Will you quote all of the entries, word for word?

(Dataset excerpts)
——
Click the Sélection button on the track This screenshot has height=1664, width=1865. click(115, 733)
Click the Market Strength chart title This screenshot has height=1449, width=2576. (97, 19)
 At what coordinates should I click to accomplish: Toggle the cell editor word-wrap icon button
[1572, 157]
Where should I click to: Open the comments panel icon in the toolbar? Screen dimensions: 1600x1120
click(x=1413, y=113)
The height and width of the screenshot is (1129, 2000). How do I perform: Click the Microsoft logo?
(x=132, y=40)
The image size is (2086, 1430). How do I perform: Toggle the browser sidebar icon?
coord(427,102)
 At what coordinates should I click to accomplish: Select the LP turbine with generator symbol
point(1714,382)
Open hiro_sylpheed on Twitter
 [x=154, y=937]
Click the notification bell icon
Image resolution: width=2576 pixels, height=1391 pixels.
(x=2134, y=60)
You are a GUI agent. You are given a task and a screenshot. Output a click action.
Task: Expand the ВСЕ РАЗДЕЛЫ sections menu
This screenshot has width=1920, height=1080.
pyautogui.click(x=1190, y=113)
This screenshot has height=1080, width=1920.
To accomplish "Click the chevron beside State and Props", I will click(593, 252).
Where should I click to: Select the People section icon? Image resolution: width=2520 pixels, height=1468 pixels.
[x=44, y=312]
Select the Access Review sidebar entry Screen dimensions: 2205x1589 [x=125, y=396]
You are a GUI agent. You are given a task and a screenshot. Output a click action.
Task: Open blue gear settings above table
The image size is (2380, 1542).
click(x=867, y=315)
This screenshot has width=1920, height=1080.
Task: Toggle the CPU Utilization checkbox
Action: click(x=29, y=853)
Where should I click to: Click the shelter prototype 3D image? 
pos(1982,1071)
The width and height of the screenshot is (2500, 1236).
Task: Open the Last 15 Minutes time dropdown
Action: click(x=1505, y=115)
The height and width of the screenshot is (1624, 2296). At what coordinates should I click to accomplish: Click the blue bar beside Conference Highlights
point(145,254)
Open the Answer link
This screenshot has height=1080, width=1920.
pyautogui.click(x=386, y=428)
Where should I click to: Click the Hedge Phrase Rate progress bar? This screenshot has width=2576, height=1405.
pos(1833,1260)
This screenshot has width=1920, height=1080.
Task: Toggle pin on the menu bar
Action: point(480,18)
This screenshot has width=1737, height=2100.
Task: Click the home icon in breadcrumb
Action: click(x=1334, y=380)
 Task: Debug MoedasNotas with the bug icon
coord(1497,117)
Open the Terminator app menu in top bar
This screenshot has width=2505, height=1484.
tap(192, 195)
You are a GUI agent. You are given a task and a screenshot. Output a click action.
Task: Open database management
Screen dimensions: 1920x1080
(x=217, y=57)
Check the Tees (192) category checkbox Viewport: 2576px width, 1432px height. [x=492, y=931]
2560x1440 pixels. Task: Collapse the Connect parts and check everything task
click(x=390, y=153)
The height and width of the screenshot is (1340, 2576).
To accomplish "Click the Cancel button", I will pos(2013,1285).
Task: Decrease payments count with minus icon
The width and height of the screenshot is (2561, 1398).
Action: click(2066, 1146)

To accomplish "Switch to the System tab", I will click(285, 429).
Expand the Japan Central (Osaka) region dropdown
——
> **REPLY**:
Click the Sélection button on the track This screenshot has height=1664, width=1865. click(115, 733)
Click the Market Strength chart title This screenshot has height=1449, width=2576. (97, 19)
 At what coordinates should I click to accomplish: Toggle the cell editor word-wrap icon button
[1572, 157]
Where should I click to: Open the comments panel icon in the toolbar? Screen dimensions: 1600x1120
click(x=1413, y=113)
The height and width of the screenshot is (1129, 2000). How do I perform: Click the Microsoft logo?
(x=132, y=40)
The image size is (2086, 1430). How do I perform: Toggle the browser sidebar icon?
coord(427,102)
 At what coordinates should I click to accomplish: Select the LP turbine with generator symbol
point(1714,382)
Open hiro_sylpheed on Twitter
 [x=154, y=937]
Click the notification bell icon
Image resolution: width=2576 pixels, height=1391 pixels.
(x=2134, y=60)
You are a GUI agent. You are given a task and a screenshot. Output a click action.
Task: Expand the ВСЕ РАЗДЕЛЫ sections menu
This screenshot has width=1920, height=1080.
pyautogui.click(x=1190, y=113)
This screenshot has height=1080, width=1920.
To accomplish "Click the chevron beside State and Props", I will click(593, 252).
Where should I click to: Select the People section icon? Image resolution: width=2520 pixels, height=1468 pixels.
[x=44, y=312]
Select the Access Review sidebar entry Screen dimensions: 2205x1589 [x=125, y=396]
You are a GUI agent. You are given a task and a screenshot. Output a click action.
Task: Open blue gear settings above table
The image size is (2380, 1542).
click(x=867, y=315)
This screenshot has width=1920, height=1080.
Task: Toggle the CPU Utilization checkbox
Action: click(x=29, y=853)
Where should I click to: Click the shelter prototype 3D image? 
pos(1982,1071)
The width and height of the screenshot is (2500, 1236).
Task: Open the Last 15 Minutes time dropdown
Action: click(x=1505, y=115)
The height and width of the screenshot is (1624, 2296). At what coordinates should I click to accomplish: Click the blue bar beside Conference Highlights
point(145,254)
Open the Answer link
This screenshot has height=1080, width=1920.
pyautogui.click(x=386, y=428)
Where should I click to: Click the Hedge Phrase Rate progress bar? This screenshot has width=2576, height=1405.
pos(1833,1260)
This screenshot has width=1920, height=1080.
Task: Toggle pin on the menu bar
Action: point(480,18)
This screenshot has width=1737, height=2100.
Task: Click the home icon in breadcrumb
Action: click(x=1334, y=380)
 Task: Debug MoedasNotas with the bug icon
coord(1497,117)
Open the Terminator app menu in top bar
This screenshot has width=2505, height=1484.
tap(192, 195)
You are a GUI agent. You are given a task and a screenshot. Output a click action.
Task: Open database management
Screen dimensions: 1920x1080
(x=217, y=57)
Check the Tees (192) category checkbox Viewport: 2576px width, 1432px height. [x=492, y=931]
2560x1440 pixels. Task: Collapse the Connect parts and check everything task
click(x=390, y=153)
The height and width of the screenshot is (1340, 2576).
To accomplish "Click the Cancel button", I will pos(2013,1285).
Task: Decrease payments count with minus icon
The width and height of the screenshot is (2561, 1398).
Action: click(2066, 1146)

To accomplish "Switch to the System tab", I will click(285, 429).
Expand the Japan Central (Osaka) region dropdown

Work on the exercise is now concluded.